The Spratly Islands consist of more than 100 small islands or reefs. They are surrounded by rich fishing grounds and potentially by gas and oil deposits. They are claimed in their entirety by the People’s Republic of China, the Republic of China (Taiwan) and Vietnam, while portions are claimed by Malaysia and the Philippines. About 45 islands are occupied by relatively small numbers of military forces from China, Malaysia, the Philippines, Taiwan, and Vietnam. Brunei has established a fishing zone that overlaps a southern reef but has not made any formal claim. The Islands are located in the Southeastern Asian group of reefs and islands in the South China Sea, about two-thirds of the way from southern Vietnam to the southern Philippines.
The majority owner of the islands are the Philippines, occupying bigger islands base their claims on the discovery of the islands by a Filipino Citizen, Tomas Cloma who found the island of Kalayaan and turned it over to the Philippine Government. Thitu, the second largest island, has a 1 km airstrip built by the air force and a telecommunications tower built by Smart Telecommunications. Philippine Navy boats and Air Force planes make daily and weekly trips on the island.
Taiwan occupies the biggest island, Itu Aba, where a Taiwanese Coast Guard detachment is currently in place. The government decided to build an airstrip in 2005, and despite Vietnam’s protest they pushed through and was completed in December 2007. A C130 Plane was the first aircraft that ever landed on the airstrip, on January 21, 2008. Recently, the Taiwanese President made a visit to the Spratlys. The governments of the Philippines and Vietnam protested the visit, saying it was meant to pressure their governments.

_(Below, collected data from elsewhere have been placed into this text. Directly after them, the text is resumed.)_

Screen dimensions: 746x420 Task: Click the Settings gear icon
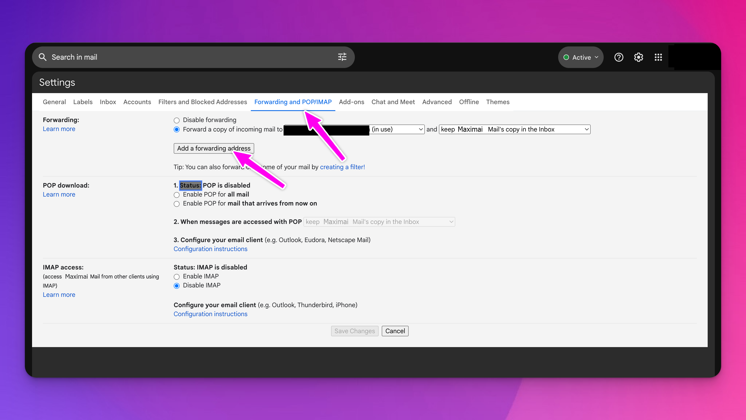click(x=638, y=57)
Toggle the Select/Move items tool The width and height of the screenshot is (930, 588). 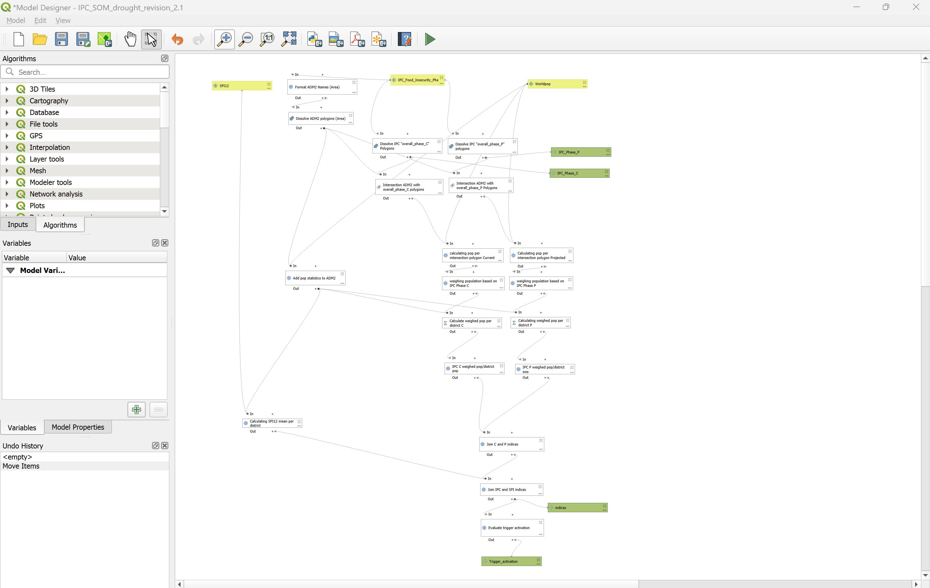(151, 39)
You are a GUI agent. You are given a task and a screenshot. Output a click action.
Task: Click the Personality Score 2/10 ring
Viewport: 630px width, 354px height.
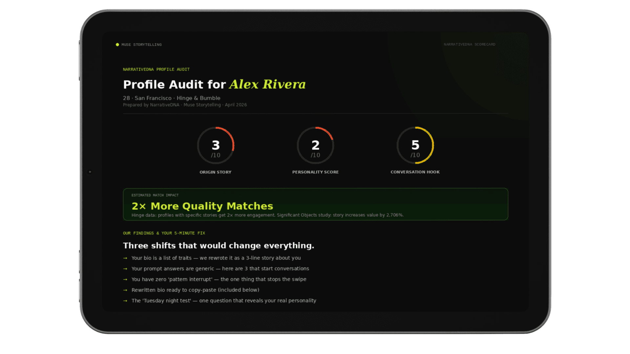point(315,146)
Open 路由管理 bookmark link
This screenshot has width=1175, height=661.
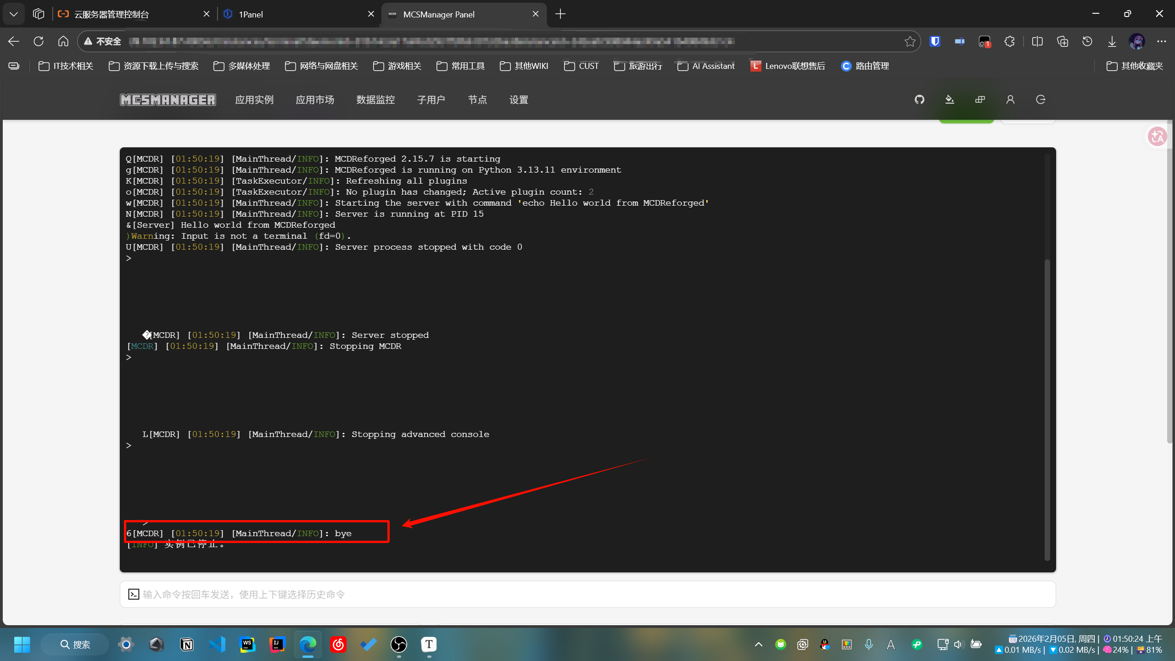(x=865, y=66)
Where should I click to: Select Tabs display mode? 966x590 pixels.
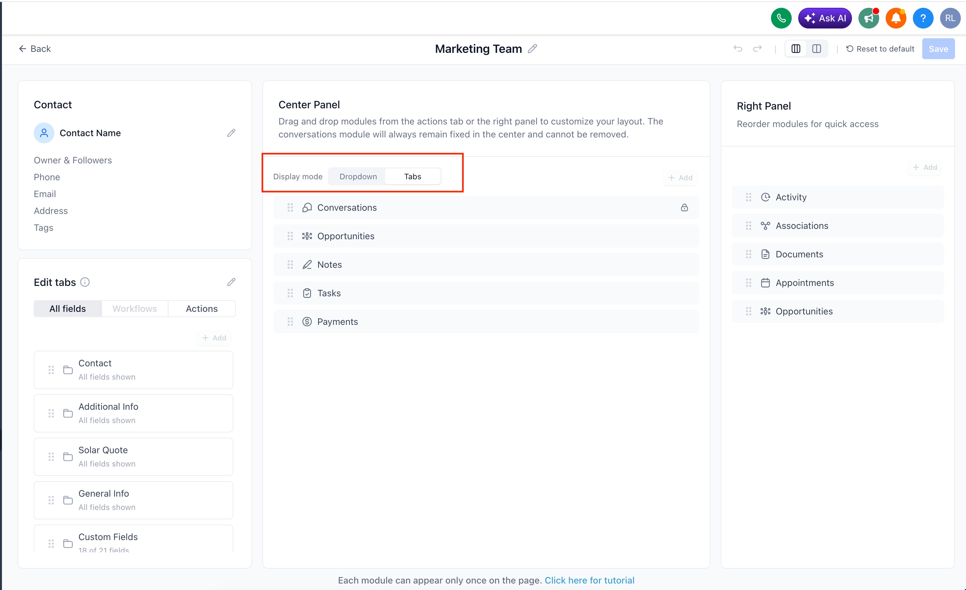coord(412,177)
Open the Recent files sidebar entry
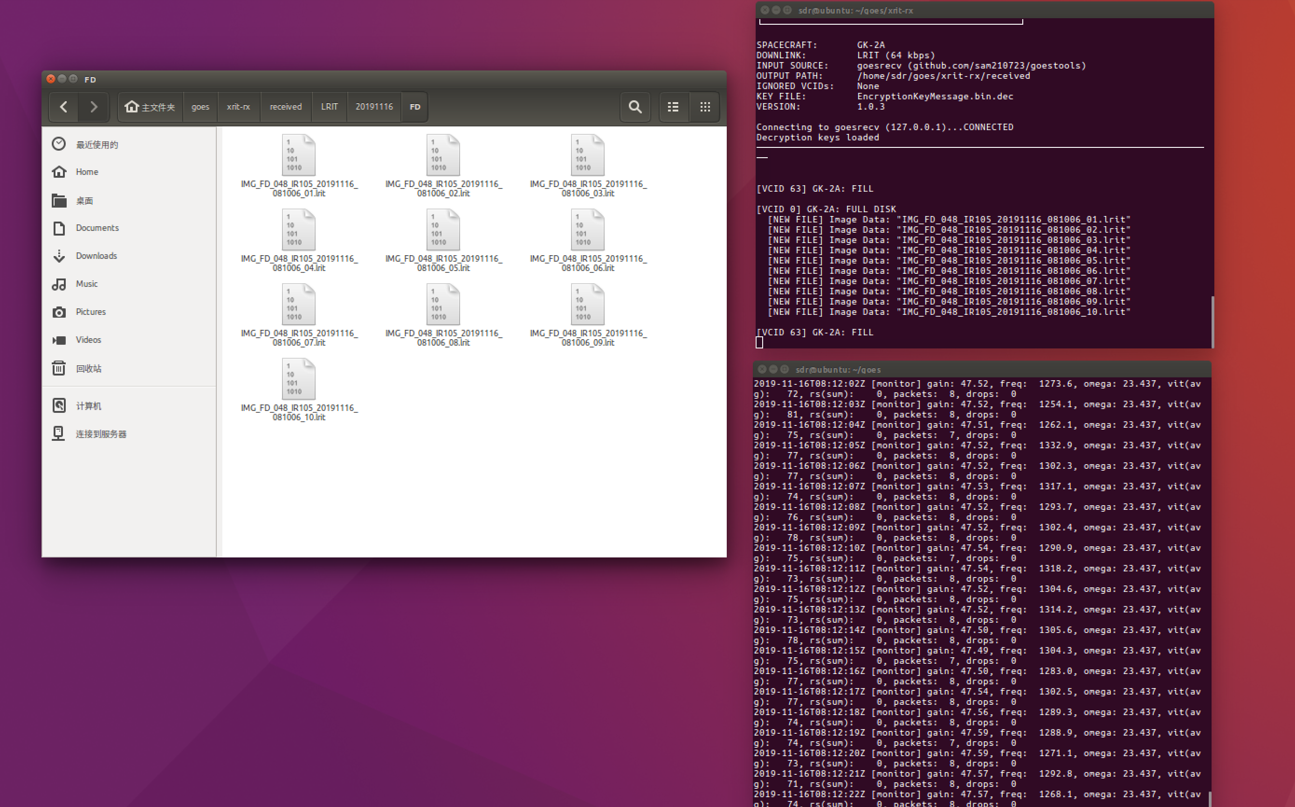Viewport: 1295px width, 807px height. 96,145
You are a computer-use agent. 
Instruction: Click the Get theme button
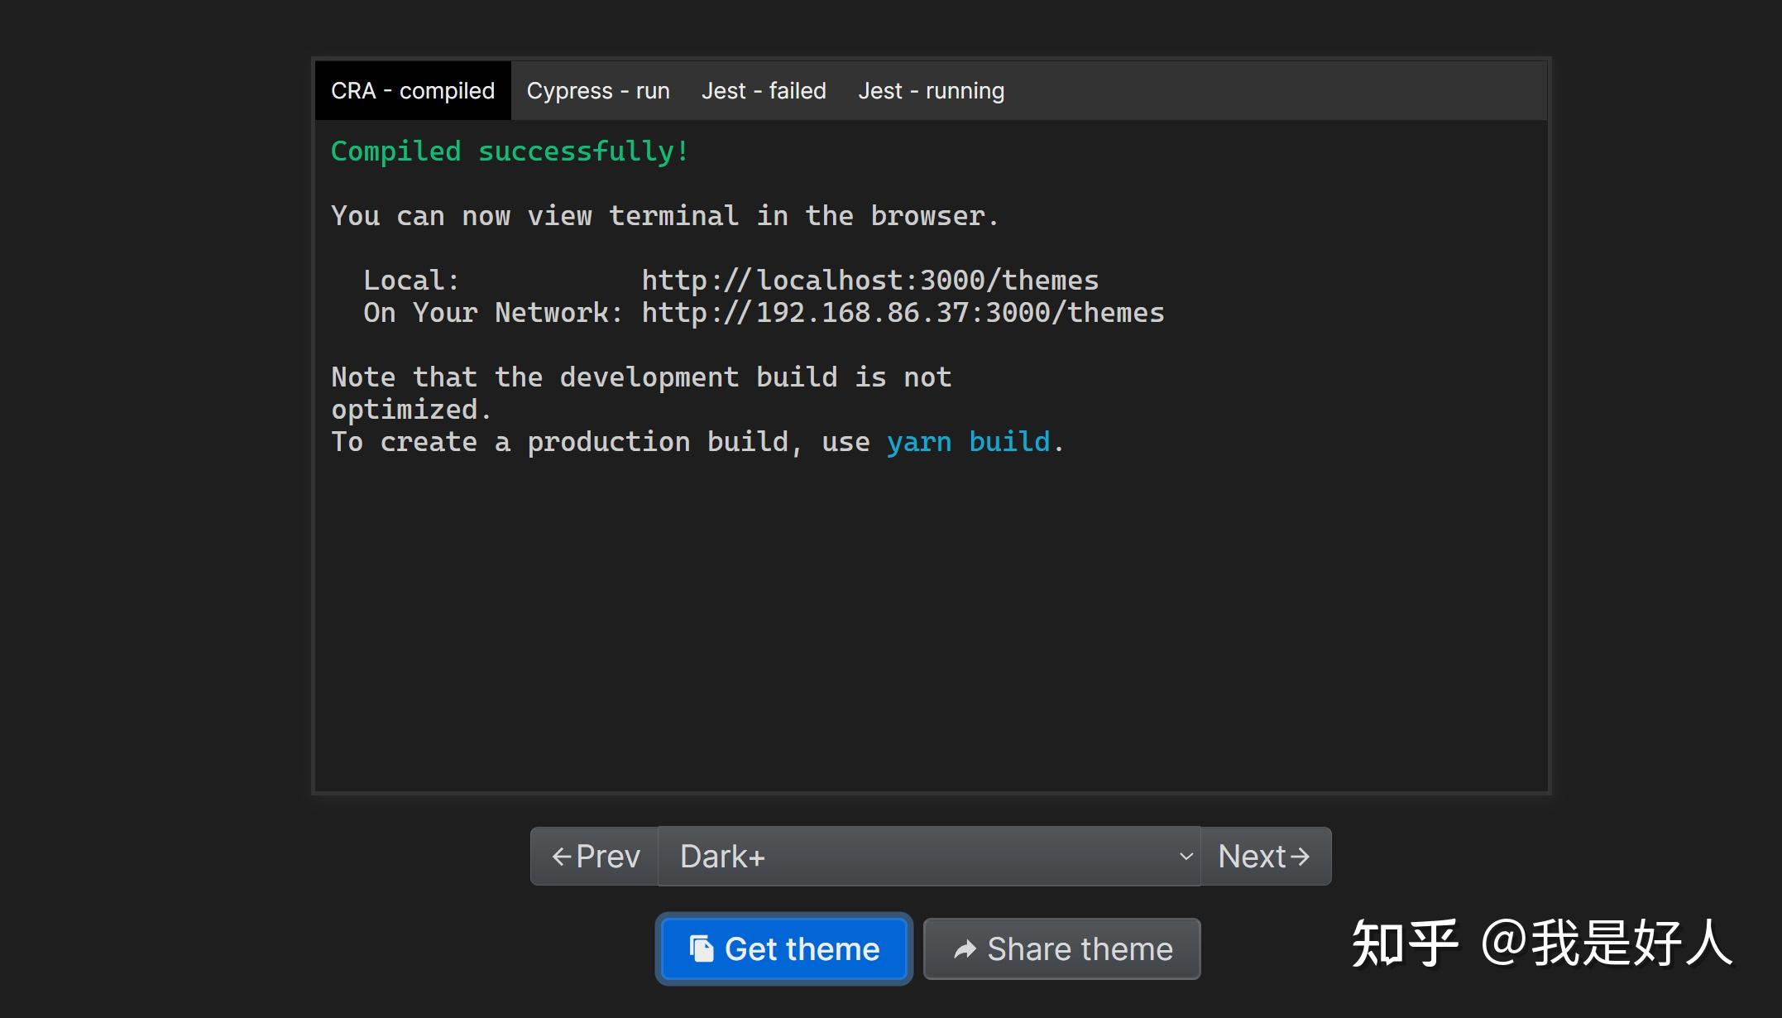783,948
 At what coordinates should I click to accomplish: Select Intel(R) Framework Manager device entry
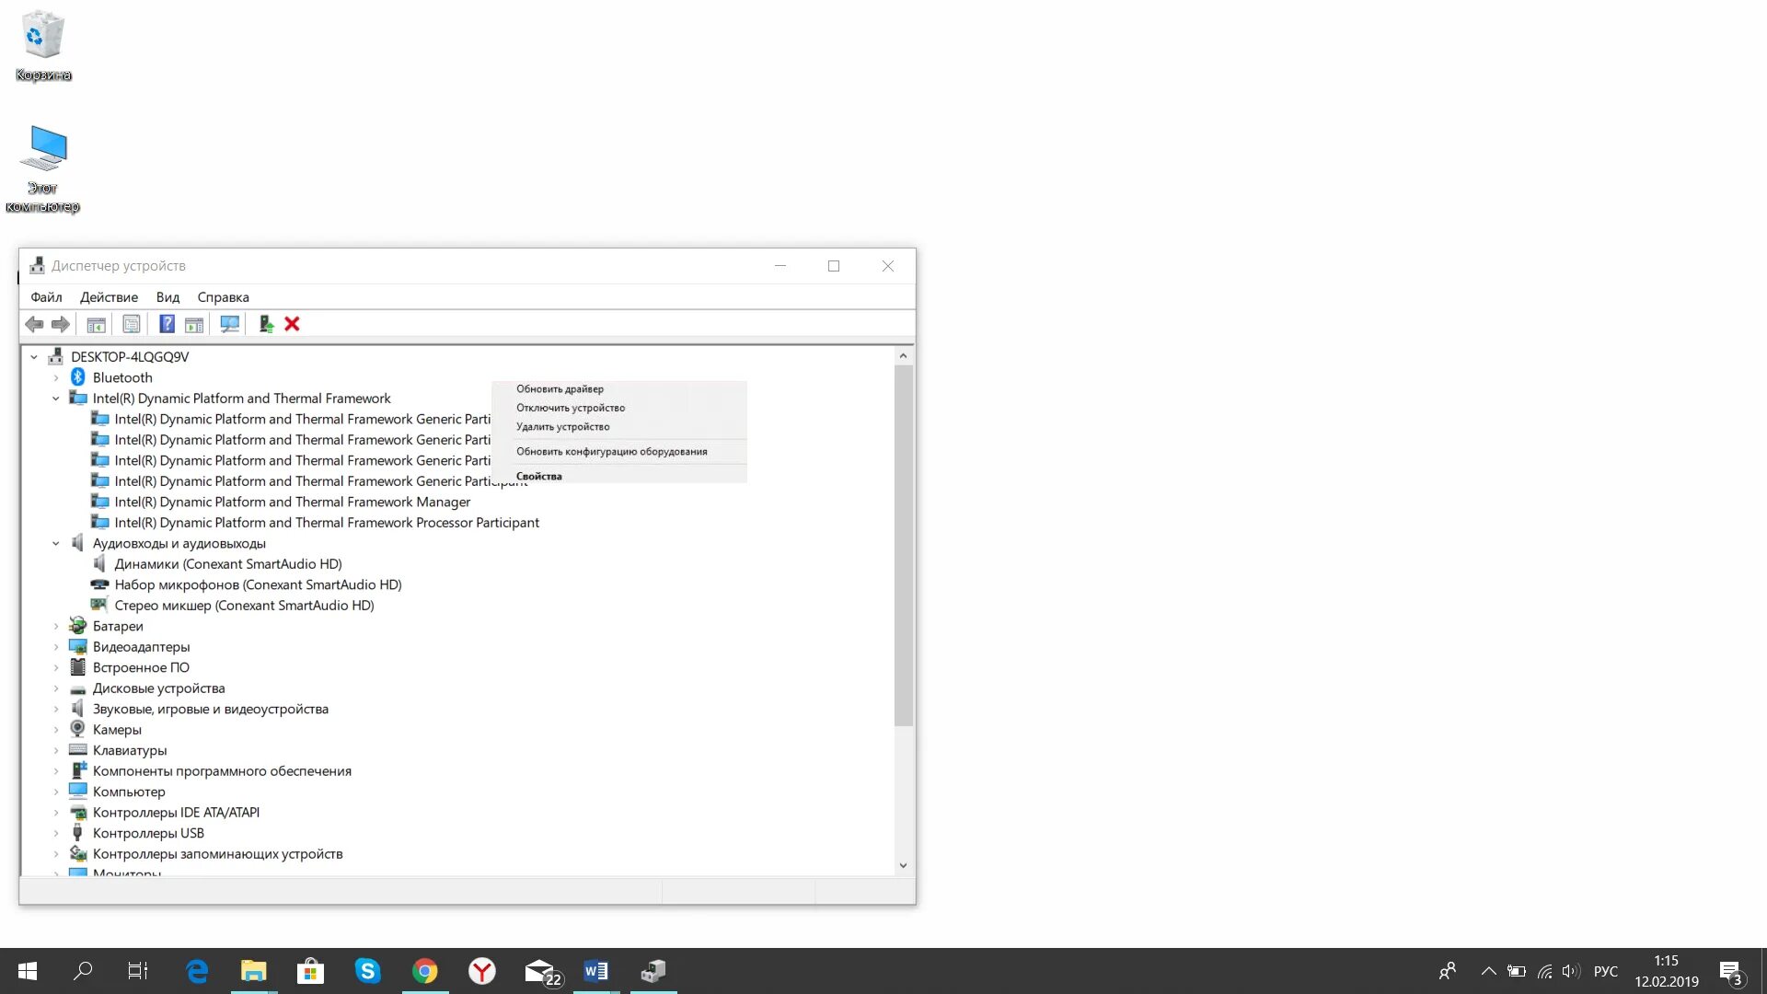tap(292, 502)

China doesn’t occupy any island, but controls several reefs. Chinese fishermen also fish near island borders, which often causes trouble. A Philippine Navy ship once shot down a Chinese fishing boat, killing several fishermen. The Navy also arrests fishermen caught catching endangered fish species. In the early ’90s an American cargo plane was shot down by a Chinese fighter plane after it allegedly flew over one of China’s islands. Accident or not, China proved to its neighbors that it would use force in reinforcing their sovereignity.
Until now, the disputes over the islands have remained unsolved and a United Nations tribunal has been investigating over this issue. Will this issue be solved peacefully, or will warfare settle it? Whatever it may be, we still don’t know who owns the Spratlys Islands.